Em meio a uma sentença de 115 páginas da 1ª Vara Criminal de Curitiba, dada após uma denúncia contra nove pessoas por ‘furtos qualificados e roubos majorados’, chamou atenção um trecho repetido três vezes: “Seguramente integrante do grupo criminoso, em razão da sua raça (…)”. Foi dessa forma que a juíza Inês Marchalek Zarpelon se referiu a Natan Vieira da Paz, homem negro de 42 anos que foi condenado a 14 anos e dois meses de reclusão.

A sentença foi proferida em junho, mas ganhou repercussão após a advogada Thayse Pozzobon postar trecho do documento em suas redes sociais. “Associar a questão racial à participação em organização criminosa”, diz a advogada, “revela não apenas o olhar parcial de quem, pela escolha da carreira, tem por dever a imparcialidade, mas também o racismo ainda latente na sociedade brasileira”.

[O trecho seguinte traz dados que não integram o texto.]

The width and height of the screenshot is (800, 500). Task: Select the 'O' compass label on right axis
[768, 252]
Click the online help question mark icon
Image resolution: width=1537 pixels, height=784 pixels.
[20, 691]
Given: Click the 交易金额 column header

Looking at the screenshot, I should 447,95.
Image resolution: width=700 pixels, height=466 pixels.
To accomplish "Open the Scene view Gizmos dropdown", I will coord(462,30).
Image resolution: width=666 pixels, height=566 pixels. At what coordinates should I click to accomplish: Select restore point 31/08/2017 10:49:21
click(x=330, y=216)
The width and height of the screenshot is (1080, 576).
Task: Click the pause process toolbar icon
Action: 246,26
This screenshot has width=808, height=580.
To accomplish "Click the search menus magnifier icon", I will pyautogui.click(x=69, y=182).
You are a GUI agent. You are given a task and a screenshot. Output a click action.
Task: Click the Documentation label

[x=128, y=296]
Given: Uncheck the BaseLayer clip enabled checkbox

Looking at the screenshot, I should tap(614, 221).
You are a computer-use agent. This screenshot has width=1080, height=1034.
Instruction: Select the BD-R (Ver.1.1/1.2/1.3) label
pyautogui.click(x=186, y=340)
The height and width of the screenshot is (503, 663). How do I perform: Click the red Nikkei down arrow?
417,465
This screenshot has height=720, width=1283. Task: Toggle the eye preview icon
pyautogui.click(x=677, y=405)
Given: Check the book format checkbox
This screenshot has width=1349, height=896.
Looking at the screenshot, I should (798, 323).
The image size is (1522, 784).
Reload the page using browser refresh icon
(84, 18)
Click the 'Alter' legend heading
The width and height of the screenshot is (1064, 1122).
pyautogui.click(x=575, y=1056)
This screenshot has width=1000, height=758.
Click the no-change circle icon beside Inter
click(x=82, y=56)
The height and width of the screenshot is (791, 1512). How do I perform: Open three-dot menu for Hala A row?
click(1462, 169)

E a reação da Justiça veio ontem, quando a Corregedoria Nacional de Justiça instaurou pedido de providência “a fim de esclarecer os fatos”. Em seu pedido, o corregedor Humberto Martins cita nota pública da Defensoria Pública do Paraná que “externa seu estarrecimento e inconformismo com o teor da sentença proferida”.

14 anos

Na sentença sobre o grupo, as indicações da juíza curitibana aparecem na parte final do documento, na seção em que ela calculou a pena de Natan – que recebeu 14 anos de reclusão, mas poderá recorrer em liberdade. Além dele, a magistrada condenou outras seis pessoas, mas sem nenhuma outra referência a raça.

Logo depois de registrar que ele é réu primário, sem antecedentes criminais, Zarpelon escreveu: “Sobre sua conduta social nada se sabe. Seguramente integrante do grupo criminoso, em razão da sua raça, agia de forma extremamente discreta; os delitos e o seu comportamento, juntamente com os demais, causavam o desassossego e a desesperança da população, pelo que deve ser valorada negativamente”. O primeiro registro se deu quando a magistrada analisava a pena de Natan relacionada ao crime de organização criminosa. Depois a frase foi repetida duas vezes, durante a fixação da pena base por roubo majorado e por furto qualificado.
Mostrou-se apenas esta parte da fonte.